Excerpt to read:
★ ★ ★ ★ ★ ★ ★
Hydro Power: The Affric-Beauly Scheme
The North of Scotland Hydro–Electric Board (NOSHEB) was established by the Hydro–Electric Development (Scotland) Act of 1943. The Secretary of State for Scotland (and later Chairman of NOSHEB), Tom Johnson, had been an ardent campaigner for the cause of hydro-electric power. NOSHEB’s remit was to undertake all future hydro-electric development, namely the generation, transmission and distribution of electricity, in the Highlands & Islands.
The Board was responsible for some 21,780 square miles – about 70% of the total area of Scotland. The first hydro-electric stations were operational by late 1948, though many remote areas of the highlands and several of the islands were to remain without electric power for a number of years. Although the Highlands had the largest percentage of the waterpower resource of the UK and consequently would generate a considerable level of electric power, the isolation of communities coupled with the geography and the geology of the area proved to be tough obstacles in achieving NOSHEB’s aims.
The eastern slopes of the western Highlands are drained by the main tributaries of the River Beauly immediately to the south of Strathconon. As early as 1918 this area was identified as one of the nine great sources of water power running to waste in the Highlands, but it was not until 1947 that a plan to develop these resources was approved.
Prior to the establishment of the Hydro, plans by the Grampian Electric Company to produce electricity in this area were rejected by Parliament in 1929 and 1941. These schemes proposed to raise Loch Beinn a’ Mheadhain to the same level as Loch Affric thus creating a single body of water and submerging many of the scenic features of Glen Affric. Fortunately this outcome was deemed unacceptable.
★ ★ ★ ★ ★ ★ ★
Stated goal 1: Rewrite the passage on the Affric-Beauly scheme, starting with "The eastern slopes" and going on through "was deemed unacceptable.", with "Parliament" replaced by "the Government".

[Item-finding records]
★ ★ ★ ★ ★ ★ ★
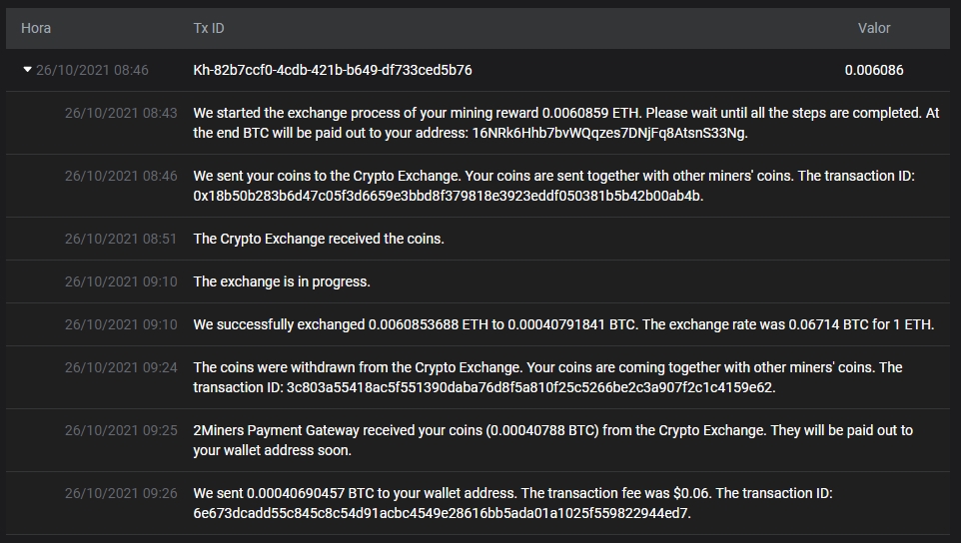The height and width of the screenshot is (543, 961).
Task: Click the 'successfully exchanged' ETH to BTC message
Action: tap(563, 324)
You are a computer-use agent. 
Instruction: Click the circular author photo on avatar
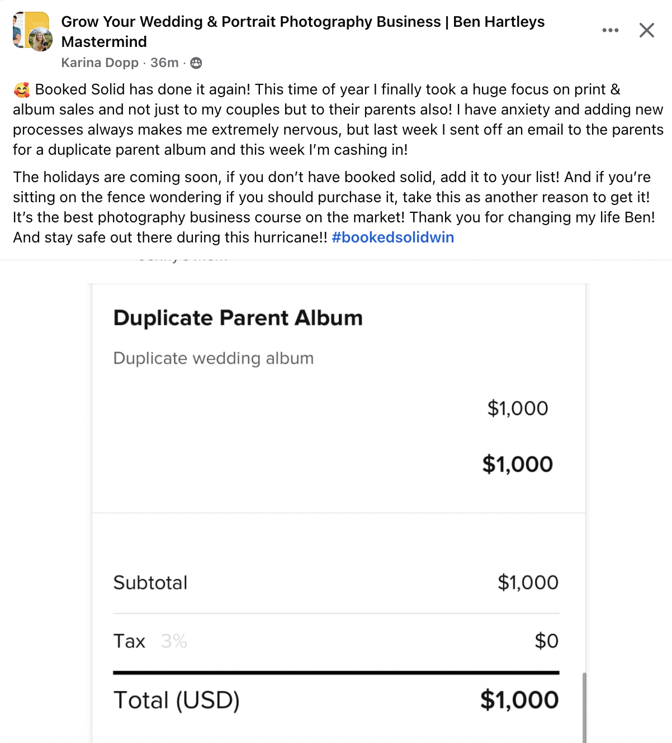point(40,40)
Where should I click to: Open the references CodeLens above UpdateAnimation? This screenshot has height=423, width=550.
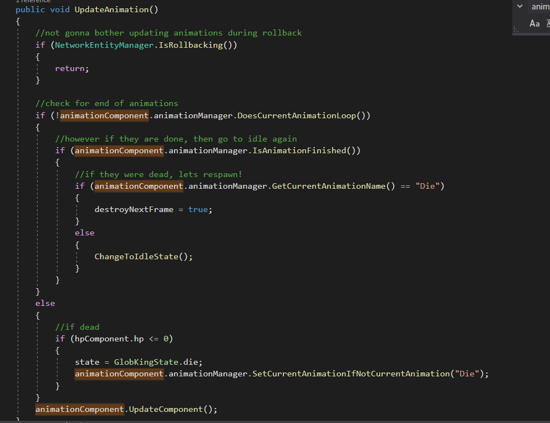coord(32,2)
★ ★ ★ ★ ★ ★ ★
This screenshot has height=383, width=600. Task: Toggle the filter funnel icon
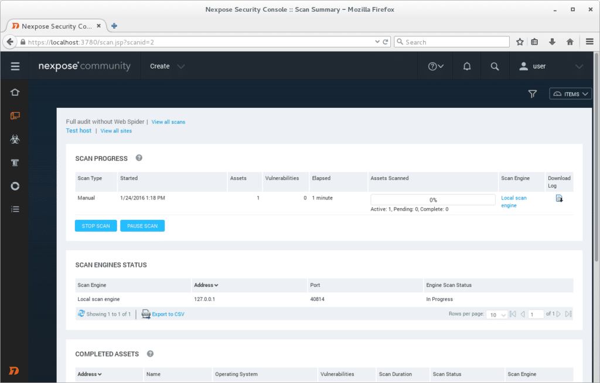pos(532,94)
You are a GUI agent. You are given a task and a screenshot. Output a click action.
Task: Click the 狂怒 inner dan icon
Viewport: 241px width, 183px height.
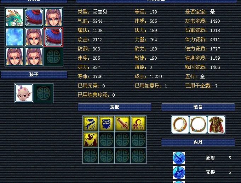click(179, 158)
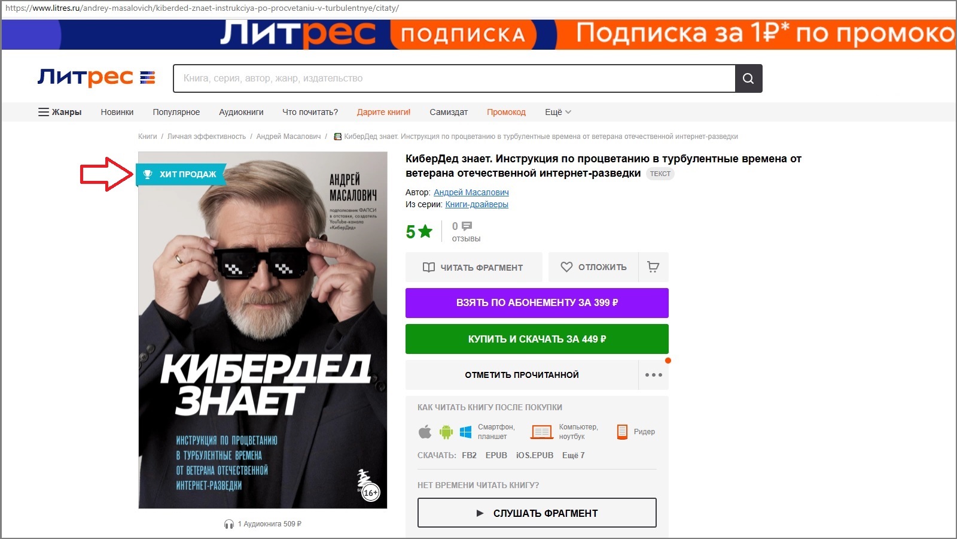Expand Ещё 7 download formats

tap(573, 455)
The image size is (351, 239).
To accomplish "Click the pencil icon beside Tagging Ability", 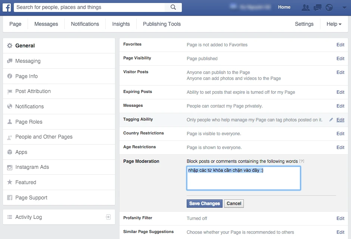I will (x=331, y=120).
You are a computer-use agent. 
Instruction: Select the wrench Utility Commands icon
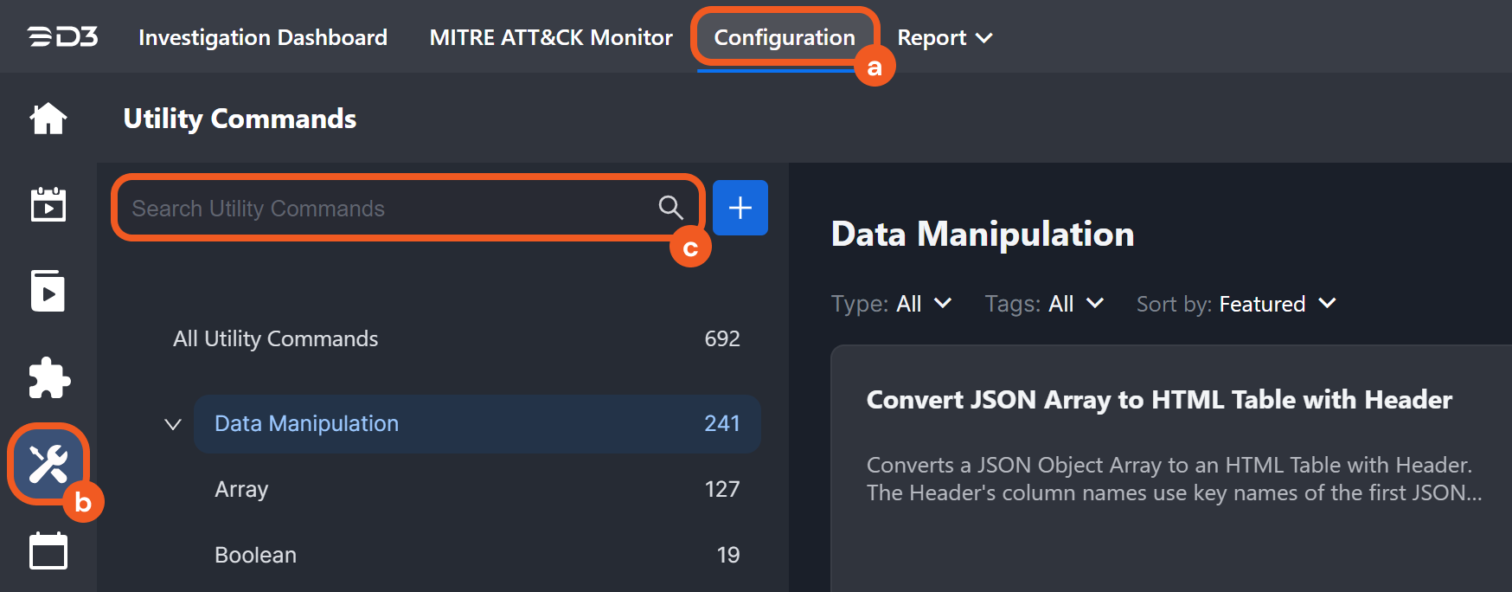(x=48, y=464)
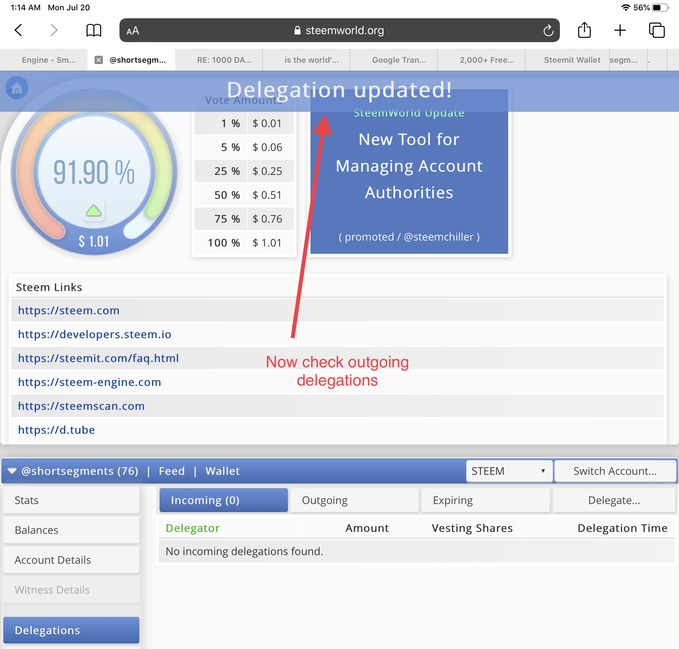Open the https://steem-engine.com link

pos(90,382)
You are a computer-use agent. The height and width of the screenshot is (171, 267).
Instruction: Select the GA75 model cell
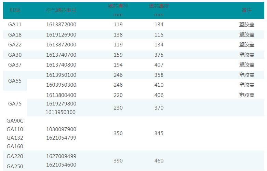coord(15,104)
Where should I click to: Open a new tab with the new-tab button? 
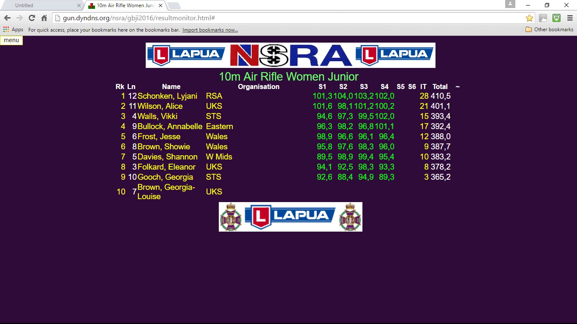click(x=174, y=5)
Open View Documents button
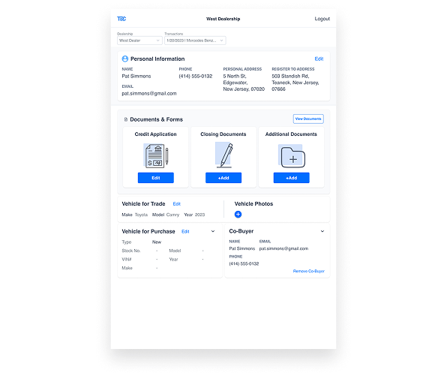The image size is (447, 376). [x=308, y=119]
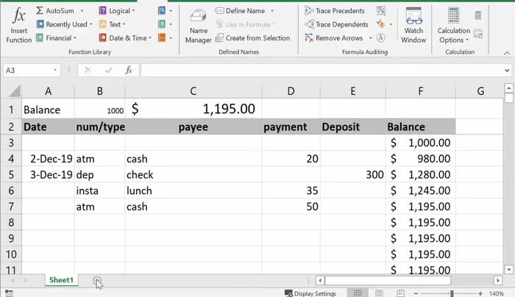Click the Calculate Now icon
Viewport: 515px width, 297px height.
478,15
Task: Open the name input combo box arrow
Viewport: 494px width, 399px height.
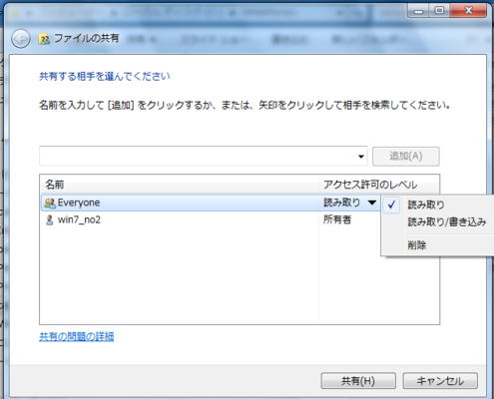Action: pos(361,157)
★ ★ ★ ★ ★ ★ ★
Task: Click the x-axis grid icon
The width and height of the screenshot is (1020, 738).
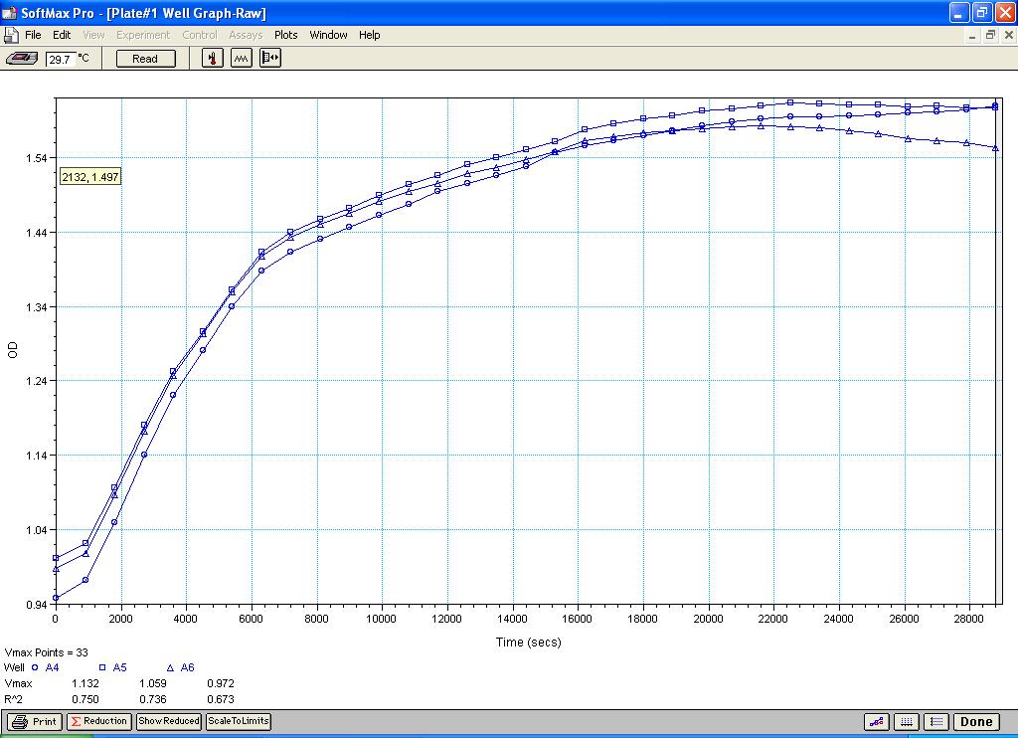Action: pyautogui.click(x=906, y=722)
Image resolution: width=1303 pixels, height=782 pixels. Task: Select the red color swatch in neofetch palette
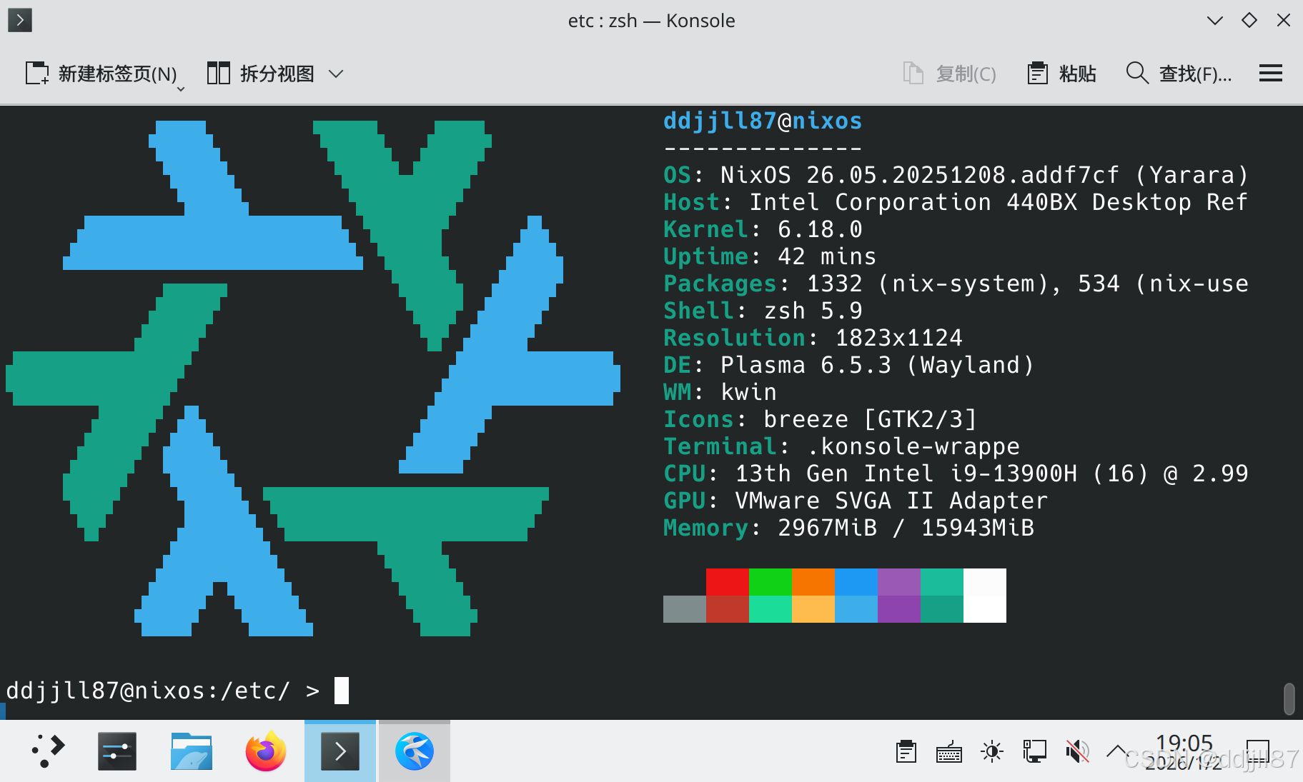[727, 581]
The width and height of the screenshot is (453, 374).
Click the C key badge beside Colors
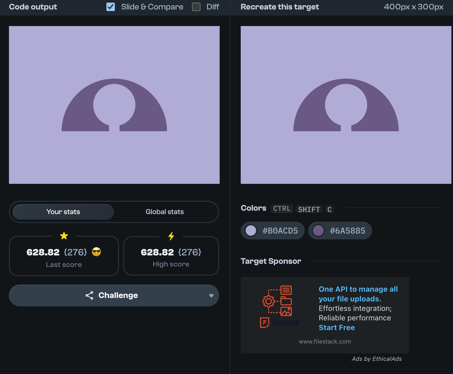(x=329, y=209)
★ ★ ★ ★ ★ ★ ★
Stated goal 2: State how many lines of the records contain the string "Select", treating case as significant, and give only the number.

Exercise response 1:
The eastern slopes of the western Highlands are drained by the main tributaries of the River Beauly immediately to the south of Strathconon. As early as 1918 this area was identified as one of the nine great sources of water power running to waste in the Highlands, but it was not until 1947 that a plan to develop these resources was approved.
Prior to the establishment of the Hydro, plans by the Grampian Electric Company to produce electricity in this area were rejected by the Government in 1929 and 1941. These schemes proposed to raise Loch Beinn a’ Mheadhain to the same level as Loch Affric thus creating a single body of water and submerging many of the scenic features of Glen Affric. Fortunately this outcome was deemed unacceptable.

Exercise response 2: 3